シンデレラに玻璃の星冠をⅢ
「この者達は、皆…"異質"な理由にて、"表"にて拒絶され、利用され…迫害され続けてきた者達。そなたが"表"の者であり、なおかつ美丈夫な上に、特別待遇された"紫堂"の者だと判れば、そこから弾かれた者達の憎悪はそなたに向く。そなたの言葉は、弱者に対する優越性から来る自己満足的なものとしか受け取れぬ。例え…異種の者を従えていようと」
それは、今まで笑い転げていたこけしから出た言葉とは思えぬ程、辛辣で。
如何にこちらの心を見せようとも、如何に訴えようとも…、受け手の心を開かねえ限りは、飾り物だと言われているように思えた。
全ての相手が、チビリスやゴボウのように…或いは小猿のように、俺らと好意的に迎合するとは限らねえ。
思えば、小猿は…、偉大なる血に劣等しながらもそれを誇りとしているように、チビリスはリスということに劣等しながらもリス生活を満喫しているように、金ピカゴボウは戦神なのに、見るからに弱っちい小猿を第一に…忠実な式神をしなければならないように。
劣等や悪状況に勝る矜持があるから、それ故に俺達と対等の立場で居られた。
だから友好関係を築くことが出来た。
しかし、"表"によって矜持を破壊され、"裏"で引き籠りになって独自の世界を築いている奴らに、どんなに"表"の櫂の凄さを語っても、それは相容れねえ…"自慢"にしか聞こえないのも判る気がする。
じゃあどうするよ?
「妾はこの者達を取りまとめる役。この者達を納得させねばならぬ責務がある。そなたの"事情"を知らぬ者達に、何と納得させる?
よいか、ここは妾達の独壇場。何故此の地を与えられているのか、考えてみよ。"表"を嬲り虐げる…その憎悪の消化を生き甲斐にするからこその"裏"の守護者。
それを知らずに全攻撃を受ければ、仮に全て凌げたとしても…"表"でいう10日は過ぎる。いや、妾が10日はもたせてみせる。その間に…"表"はどうなっておるか」
くつくつくつくつ。
櫂の返答次第では、全攻撃も辞さないと匂わせて、そして同時に、"表"事情は何でもお見通しと言わんばかりに、こけしは余裕顔で喉元で笑う。

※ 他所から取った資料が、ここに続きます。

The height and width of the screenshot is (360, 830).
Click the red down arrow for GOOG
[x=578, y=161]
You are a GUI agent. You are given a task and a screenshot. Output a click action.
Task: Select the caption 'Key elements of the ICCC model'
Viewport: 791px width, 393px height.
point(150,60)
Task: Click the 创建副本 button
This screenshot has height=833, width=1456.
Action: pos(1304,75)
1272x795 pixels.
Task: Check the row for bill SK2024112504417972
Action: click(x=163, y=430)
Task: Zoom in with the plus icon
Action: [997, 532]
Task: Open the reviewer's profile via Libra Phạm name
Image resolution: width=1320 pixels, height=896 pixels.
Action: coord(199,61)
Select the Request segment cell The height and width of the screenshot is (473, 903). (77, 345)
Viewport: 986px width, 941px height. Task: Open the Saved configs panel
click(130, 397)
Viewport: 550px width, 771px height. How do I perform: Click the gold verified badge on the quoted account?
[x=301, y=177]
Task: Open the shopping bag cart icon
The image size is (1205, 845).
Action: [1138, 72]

ああ…本気で藤姫が復活したような残虐な笑みに思えて、胸糞悪い。
牛女も異常空気を感じ取ったか、こけしの頭の上の乳を激しく揺らしている。
そんな中、櫂は目を伏せ静かに笑った。
「俺は今の境遇を自慢しに来たわけでもない。同情されに来たのでもない。俺は…誰かが脚光を浴びることによって犠牲になる者がいるのが単純に嫌なだけだ」
そう告げる櫂の頭には誰の顔が浮かんでいるのだろう。